ETF Comparison: VDY vs. XEI

For income investors, dividends are a proven way to generate wealth over time, which explains the popularity of turnkey dividend ETFs such as the Vanguard FTSE Canadian High Dividend Yield Index ETF (Ticker: VDY) and the iShares Core S&P/TSX Composite High Dividend Index ETF (Ticker: XEI) for their high-dividend focus. However, although both solutions share a similar focus, there are seminal differences between the ETFs. Using the ETF Market  comparison tool, investors can gain both qualitative and quantitative insights into how the funds differ.
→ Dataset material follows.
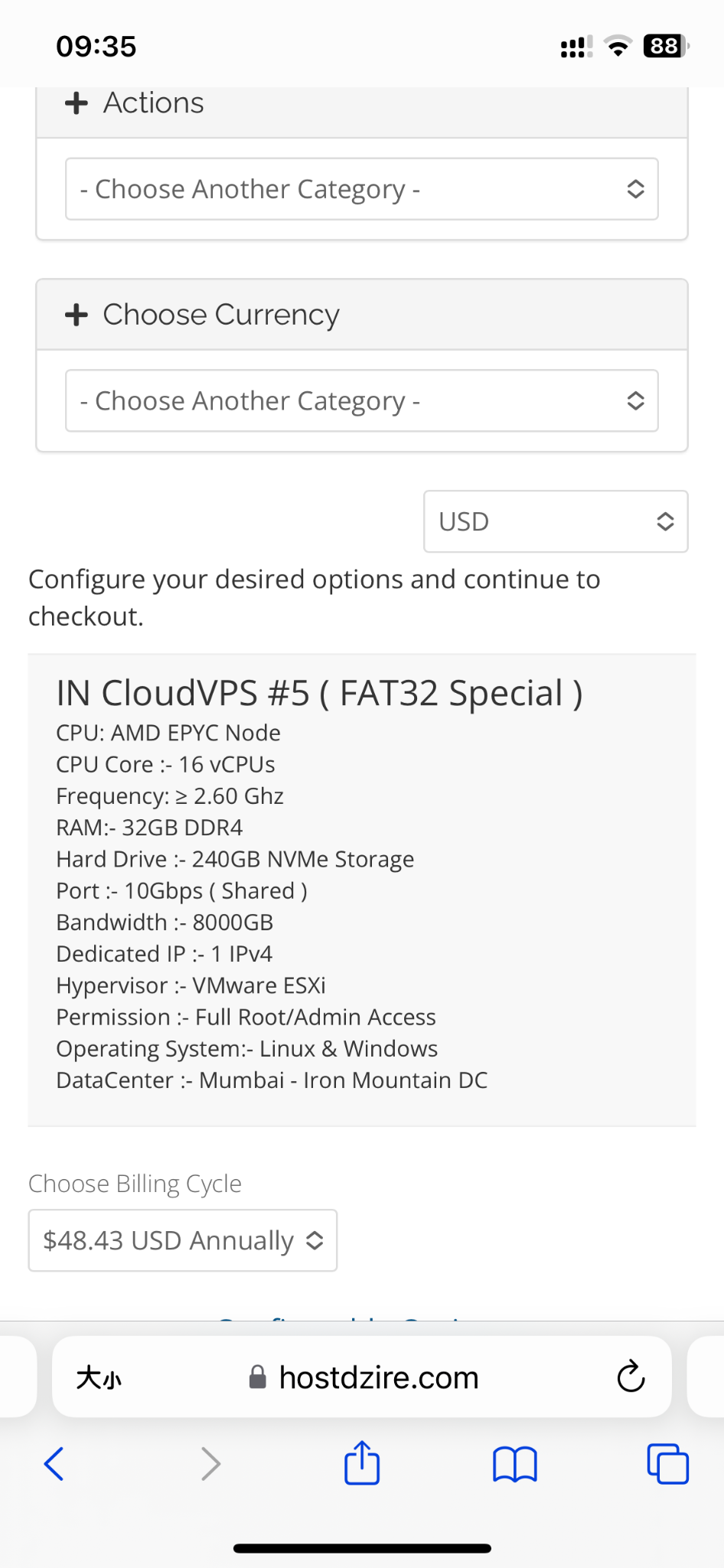Tap the padlock icon in address bar
Image resolution: width=724 pixels, height=1568 pixels.
(x=258, y=1377)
The ETF Market comparison tool provides baseline information, including fund characteristics and a daily-updated Frequently Asked Questions section, allowing users to access foundational information for the funds in question. As shown in the following image, both solutions are passively managed; however, XEI has a slightly higher trailing 12-month distribution yield.

VDY vs XEI overview

The difference between the two funds becomes more evident when looking below the surface: their respective exposures are similar, albeit with different allocations. The ETF Market comparison tool illustrates the sector exposure for each fund, with VDY having a predominant tilt (i.e., greater than 50%) towards Financials and approximately one-third (i.e., 31.07%) towards Energy. Conversely, XEI provides a slightly more balanced profile, with Energy (30.63%) and Financials (28.55%) sharing the fund’s primary exposure, with Utilities (13.11%) and Communication Services (8.43%) also being material exposures.
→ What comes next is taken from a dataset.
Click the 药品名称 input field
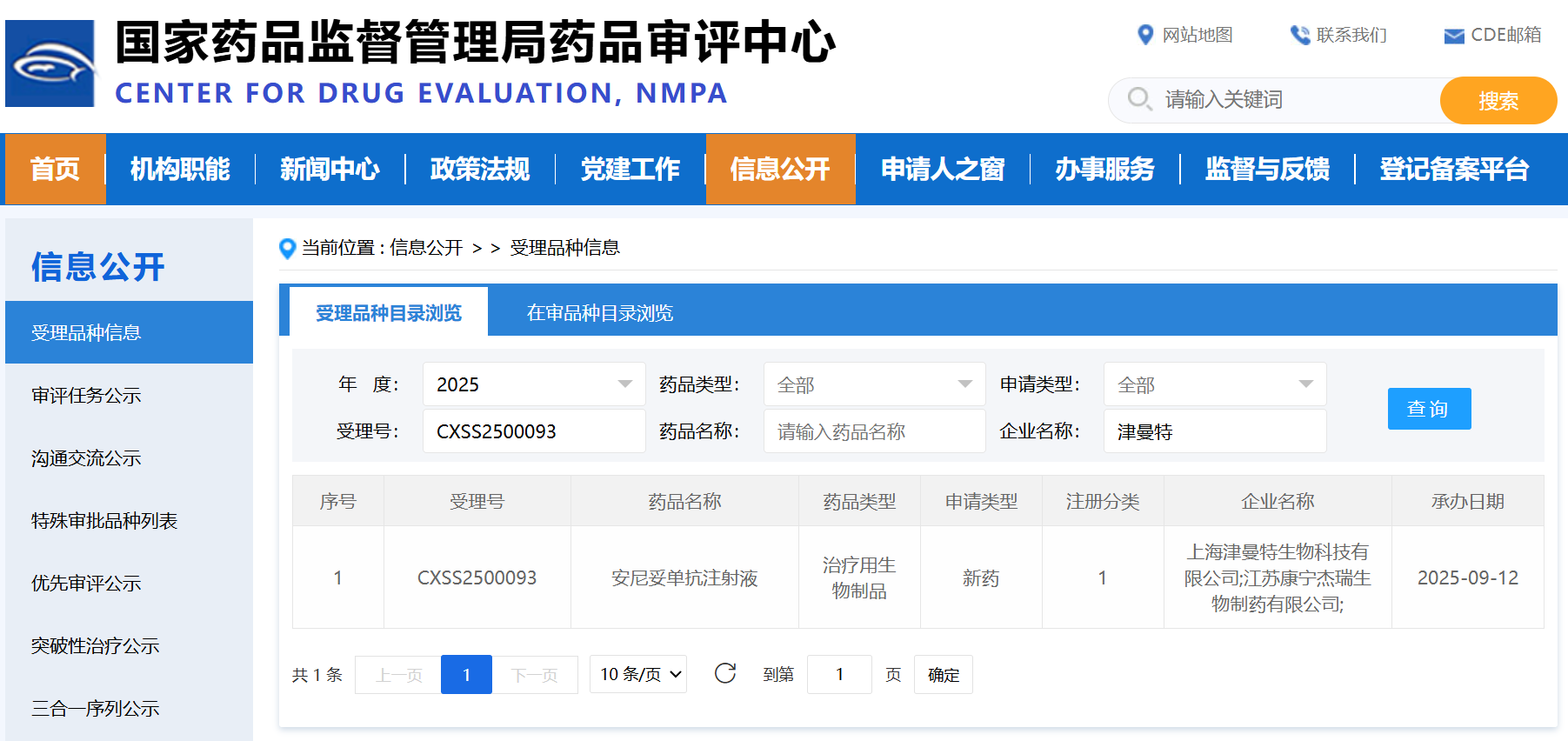This screenshot has width=1568, height=741. pos(874,431)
The difference in allocation is reflected in the diversification rating of each fund, with XEI being less concentrated than VDY.

VDY vs XEI Exposure

Year-to-date, XEI's performance has outpaced VDY's, as the former’s slightly more balanced sector approach has allowed the solution to benefit from both the Energy and Utility sectors' strong performance in March 2026, when all other sectors were negative, and from the reversal in April 2026. However, beyond the year-to-date performance, VDY has delivered stronger returns over both 1-year and 3-year time frames and has consistently attracted strong fund flows.

As noted in the key data section, both funds have similar expense ratios. Regarding tracking difference, which is simply the annualized difference in returns between the ETF and its benchmark - a positive tracking difference means the ETF outperformed its index, while a negative value indicates underperformance – VDY’s is materially lower than XEI’s.

VDY vs XEI performance

Takeaway

While both funds share the same objective, VDY has delivered better long-term performance. Although the mandate is tilted towards Financials and Energy, these sectors are composed of firms known for their consistent dividend payments, enabling the mandate to fulfil its income focus cost-effectively. 

This article was written on May 20th, 2026. Please note this article is for information purposes only and does not in any way constitute investment advice. It is essential that you seek advice from a registered financial professional prior to making any investment decision.